REQUIRED ACTION ->
Repeat exactly the lines from the start of the entries below through the line containing "S'ABONNER (831, 1411)". Omit the rest.

Data entries
● ● ● ● ● ● ●

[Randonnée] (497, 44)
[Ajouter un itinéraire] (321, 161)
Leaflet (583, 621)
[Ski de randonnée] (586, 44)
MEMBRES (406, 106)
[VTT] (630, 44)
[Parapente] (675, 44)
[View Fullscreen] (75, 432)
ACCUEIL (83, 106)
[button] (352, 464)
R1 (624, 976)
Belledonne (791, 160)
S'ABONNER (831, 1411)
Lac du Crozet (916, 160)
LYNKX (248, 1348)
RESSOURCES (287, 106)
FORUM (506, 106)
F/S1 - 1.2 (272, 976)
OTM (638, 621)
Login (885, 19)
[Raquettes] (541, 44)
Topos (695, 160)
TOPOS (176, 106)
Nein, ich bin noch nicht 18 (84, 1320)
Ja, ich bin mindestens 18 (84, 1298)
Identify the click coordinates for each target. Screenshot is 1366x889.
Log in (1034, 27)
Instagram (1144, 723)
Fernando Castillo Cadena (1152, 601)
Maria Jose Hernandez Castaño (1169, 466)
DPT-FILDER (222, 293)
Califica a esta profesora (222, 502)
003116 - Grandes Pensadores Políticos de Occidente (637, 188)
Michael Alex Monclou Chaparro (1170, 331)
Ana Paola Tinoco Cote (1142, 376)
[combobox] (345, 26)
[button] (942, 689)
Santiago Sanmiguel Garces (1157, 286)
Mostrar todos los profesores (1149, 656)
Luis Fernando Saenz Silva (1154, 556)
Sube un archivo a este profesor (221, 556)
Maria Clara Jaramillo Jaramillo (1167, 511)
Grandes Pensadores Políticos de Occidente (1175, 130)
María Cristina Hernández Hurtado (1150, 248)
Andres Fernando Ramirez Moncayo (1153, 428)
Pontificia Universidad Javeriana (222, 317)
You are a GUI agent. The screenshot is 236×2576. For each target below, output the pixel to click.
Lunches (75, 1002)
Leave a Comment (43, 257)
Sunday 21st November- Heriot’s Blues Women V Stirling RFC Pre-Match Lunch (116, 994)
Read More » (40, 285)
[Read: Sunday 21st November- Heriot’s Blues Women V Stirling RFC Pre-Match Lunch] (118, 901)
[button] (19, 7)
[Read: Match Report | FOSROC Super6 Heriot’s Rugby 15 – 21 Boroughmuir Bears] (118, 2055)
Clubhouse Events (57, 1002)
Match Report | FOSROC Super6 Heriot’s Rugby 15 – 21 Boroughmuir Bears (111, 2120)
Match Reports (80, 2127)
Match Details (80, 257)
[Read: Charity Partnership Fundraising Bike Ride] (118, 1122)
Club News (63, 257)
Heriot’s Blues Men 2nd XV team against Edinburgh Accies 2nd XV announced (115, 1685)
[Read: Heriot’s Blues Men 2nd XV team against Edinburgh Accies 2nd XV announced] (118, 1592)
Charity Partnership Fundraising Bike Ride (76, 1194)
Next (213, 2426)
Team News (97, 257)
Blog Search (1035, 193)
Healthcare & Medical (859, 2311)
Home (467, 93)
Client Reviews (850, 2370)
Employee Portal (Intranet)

● ● ● ● ● ● ●

SOLUTION FOR THIS TASK ->
[Randonnée] (497, 44)
[Ajouter un itinéraire] (321, 161)
Leaflet (583, 621)
[Ski de randonnée] (586, 44)
MEMBRES (406, 106)
[VTT] (630, 44)
[Parapente] (675, 44)
[View Fullscreen] (75, 432)
ACCUEIL (83, 106)
[button] (352, 464)
R1 (624, 976)
Belledonne (791, 160)
S'ABONNER (831, 1411)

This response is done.